Mailing-List: contact reviews-help@impala.incubator.apache.org; run by ezmlm
Precedence: bulk
Message-Id: <201705192130.v4JLU5qt007521@ip-10-146-233-104.ec2.internal>
Date: Fri, 19 May 2017 21:30:05 +0000
From: "Joe McDonnell (Code Review)" <gerrit@cloudera.org>
To: impala-cr@cloudera.com, reviews@impala.incubator.apache.org
CC: Dan Hecht <dhecht@cloudera.com>, Marcel Kornacker <marcel@cloudera.com>,
        Tim Armstrong <tarmstrong@cloudera.com>
Reply-To: joemcdonnell@cloudera.com
Subject: =?UTF-8?Q?=5BImpala-ASF-CR=5D_IMPALA-4623=3A_Enable_file_handle_cache=0A?=
In-Reply-To: <gerrit.1490402401000.Ibe5ff60971dd653c3b6a0e13928cfa9fc59d078d@gerrit.cloudera.org>
References: <gerrit.1490402401000.Ibe5ff60971dd653c3b6a0e13928cfa9fc59d078d@gerrit.cloudera.org>
MIME-Version: 1.0
Content-Type: text/plain; charset=UTF-8
Content-Transfer-Encoding: 8bit
Content-Disposition: inline
User-Agent: Gerrit/2.12.7
archived-at: Fri, 19 May 2017 21:30:10 -0000

Joe McDonnell has posted comments on this change.

Change subject: IMPALA-4623: Enable file handle cache
......................................................................


Patch Set 8:

(15 comments)

http://gerrit.cloudera.org:8080/#/c/6478/8/be/src/runtime/disk-io-mgr-handle-cache.h
File be/src/runtime/disk-io-mgr-handle-cache.h:

Line 88:   /// with a call to ReleaseFileHandle to release exclusive control.
> this should also evict handles if a more recent mtime for a file with exist
Added a TODO for this. I plan on dealing with this when doing eviction by timeout.
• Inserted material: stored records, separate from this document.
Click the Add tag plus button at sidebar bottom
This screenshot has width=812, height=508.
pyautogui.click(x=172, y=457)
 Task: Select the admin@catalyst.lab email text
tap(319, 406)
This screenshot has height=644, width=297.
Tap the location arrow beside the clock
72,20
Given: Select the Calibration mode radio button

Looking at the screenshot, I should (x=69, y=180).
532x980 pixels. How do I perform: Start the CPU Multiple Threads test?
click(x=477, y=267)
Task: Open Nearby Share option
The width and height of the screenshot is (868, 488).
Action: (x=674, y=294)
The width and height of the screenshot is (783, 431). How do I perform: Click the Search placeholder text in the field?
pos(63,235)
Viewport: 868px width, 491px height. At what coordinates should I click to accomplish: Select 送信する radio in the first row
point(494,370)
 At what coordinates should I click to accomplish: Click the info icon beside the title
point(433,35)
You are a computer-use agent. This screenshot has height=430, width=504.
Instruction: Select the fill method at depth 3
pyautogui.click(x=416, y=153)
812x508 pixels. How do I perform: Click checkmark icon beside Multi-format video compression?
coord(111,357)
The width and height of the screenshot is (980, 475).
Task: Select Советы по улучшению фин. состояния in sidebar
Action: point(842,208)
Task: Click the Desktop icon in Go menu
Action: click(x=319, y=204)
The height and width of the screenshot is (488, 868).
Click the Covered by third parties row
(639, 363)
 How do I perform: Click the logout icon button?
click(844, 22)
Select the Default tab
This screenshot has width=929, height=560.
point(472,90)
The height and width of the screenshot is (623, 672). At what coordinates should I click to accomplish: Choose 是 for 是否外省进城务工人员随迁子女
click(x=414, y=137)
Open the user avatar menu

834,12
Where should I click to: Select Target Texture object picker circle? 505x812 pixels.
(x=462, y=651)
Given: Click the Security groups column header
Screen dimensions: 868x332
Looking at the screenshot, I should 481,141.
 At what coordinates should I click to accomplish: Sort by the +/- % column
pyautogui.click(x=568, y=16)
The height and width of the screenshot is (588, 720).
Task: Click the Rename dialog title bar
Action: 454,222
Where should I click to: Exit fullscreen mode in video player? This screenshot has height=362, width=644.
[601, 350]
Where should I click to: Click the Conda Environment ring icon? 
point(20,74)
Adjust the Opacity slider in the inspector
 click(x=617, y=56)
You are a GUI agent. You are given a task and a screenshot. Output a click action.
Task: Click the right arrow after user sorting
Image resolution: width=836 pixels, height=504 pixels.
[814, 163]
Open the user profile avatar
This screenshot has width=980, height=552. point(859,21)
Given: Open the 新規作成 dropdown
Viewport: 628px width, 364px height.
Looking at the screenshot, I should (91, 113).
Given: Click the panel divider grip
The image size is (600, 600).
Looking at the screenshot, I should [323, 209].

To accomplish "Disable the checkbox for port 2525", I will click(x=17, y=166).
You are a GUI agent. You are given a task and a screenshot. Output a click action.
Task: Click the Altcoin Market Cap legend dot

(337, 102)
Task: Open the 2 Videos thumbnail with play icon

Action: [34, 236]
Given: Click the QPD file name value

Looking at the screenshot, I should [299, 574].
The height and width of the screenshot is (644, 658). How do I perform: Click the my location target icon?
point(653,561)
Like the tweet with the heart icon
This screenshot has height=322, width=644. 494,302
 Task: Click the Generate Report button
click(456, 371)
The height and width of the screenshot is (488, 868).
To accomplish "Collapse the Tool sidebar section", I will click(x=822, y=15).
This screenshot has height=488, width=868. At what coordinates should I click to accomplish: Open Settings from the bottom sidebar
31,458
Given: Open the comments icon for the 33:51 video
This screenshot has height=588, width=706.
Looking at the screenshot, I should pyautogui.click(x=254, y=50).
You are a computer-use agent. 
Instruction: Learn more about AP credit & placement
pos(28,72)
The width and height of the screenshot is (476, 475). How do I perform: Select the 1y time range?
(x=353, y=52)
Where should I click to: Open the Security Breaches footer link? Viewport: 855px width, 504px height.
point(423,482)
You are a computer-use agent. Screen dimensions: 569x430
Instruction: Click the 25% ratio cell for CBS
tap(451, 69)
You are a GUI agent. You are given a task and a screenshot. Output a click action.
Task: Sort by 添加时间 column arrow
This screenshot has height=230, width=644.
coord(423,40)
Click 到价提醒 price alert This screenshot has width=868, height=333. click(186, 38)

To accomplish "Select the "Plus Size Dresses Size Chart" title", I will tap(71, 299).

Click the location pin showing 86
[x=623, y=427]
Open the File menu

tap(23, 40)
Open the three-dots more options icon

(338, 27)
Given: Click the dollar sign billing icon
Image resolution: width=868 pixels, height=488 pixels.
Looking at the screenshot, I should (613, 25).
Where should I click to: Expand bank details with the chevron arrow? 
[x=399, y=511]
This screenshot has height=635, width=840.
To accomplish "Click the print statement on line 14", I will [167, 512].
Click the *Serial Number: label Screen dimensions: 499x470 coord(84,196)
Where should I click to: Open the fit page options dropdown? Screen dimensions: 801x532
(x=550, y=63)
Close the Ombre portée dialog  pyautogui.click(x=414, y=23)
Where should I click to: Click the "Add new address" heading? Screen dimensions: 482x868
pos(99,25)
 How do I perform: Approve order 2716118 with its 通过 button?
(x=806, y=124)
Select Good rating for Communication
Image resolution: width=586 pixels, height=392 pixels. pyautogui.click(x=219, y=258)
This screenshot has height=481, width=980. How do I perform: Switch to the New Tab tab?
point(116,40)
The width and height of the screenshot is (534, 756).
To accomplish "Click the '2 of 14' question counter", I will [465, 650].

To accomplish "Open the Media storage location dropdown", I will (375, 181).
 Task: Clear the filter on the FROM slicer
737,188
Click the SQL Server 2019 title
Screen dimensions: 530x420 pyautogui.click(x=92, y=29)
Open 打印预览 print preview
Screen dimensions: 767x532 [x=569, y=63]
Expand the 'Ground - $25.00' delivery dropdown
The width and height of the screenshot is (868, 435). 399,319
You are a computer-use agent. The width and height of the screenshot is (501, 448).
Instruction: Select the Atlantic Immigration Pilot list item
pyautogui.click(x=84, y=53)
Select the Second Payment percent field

Here is a scenario that I might be concerned about for immediate eviction when seeing a higher mtime:

1. ScanRange #1 starts up
2. ScanRange #1 does a read, putting a file handle with mtime=5 in the cache.
3. The file is modified and now has an mtime=6.
4. ScanRange #2 starts up
5. ScanRange #2 does a read, putting a file handle with mtime=6 in the cache and removing the mtime=5 file handle.
6. ScanRange #1 wants to do another read and goes to get a file handle from the cache, but mtime=5 file handles aren't available. What happens now? It could return an error, which makes some sense. It could open a new file handle, but it would be looking at the mtime=6 file. The mtime=6 file might have different offsets, so it might be reading garbage. 

A lot of this is hypothetical, but it would be nice for a ScanRange to deal with a single version of a file. That is a property that the old code had.


Line 98:   static const uint32_t HASH_SEED = 0x87654321;
> where from?
No need for a non-zero hash seed for our purpose, so I have removed this and substituted zero in the code.


http://gerrit.cloudera.org:8080/#/c/6478/8/be/src/runtime/disk-io-mgr-handle-cache.inline.h
File be/src/runtime/disk-io-mgr-handle-cache.inline.h:

Line 65:   // Keep going until find unused entry with the same mtime
> fix grammar
Done


Line 113:   // to its place in the map
> add it?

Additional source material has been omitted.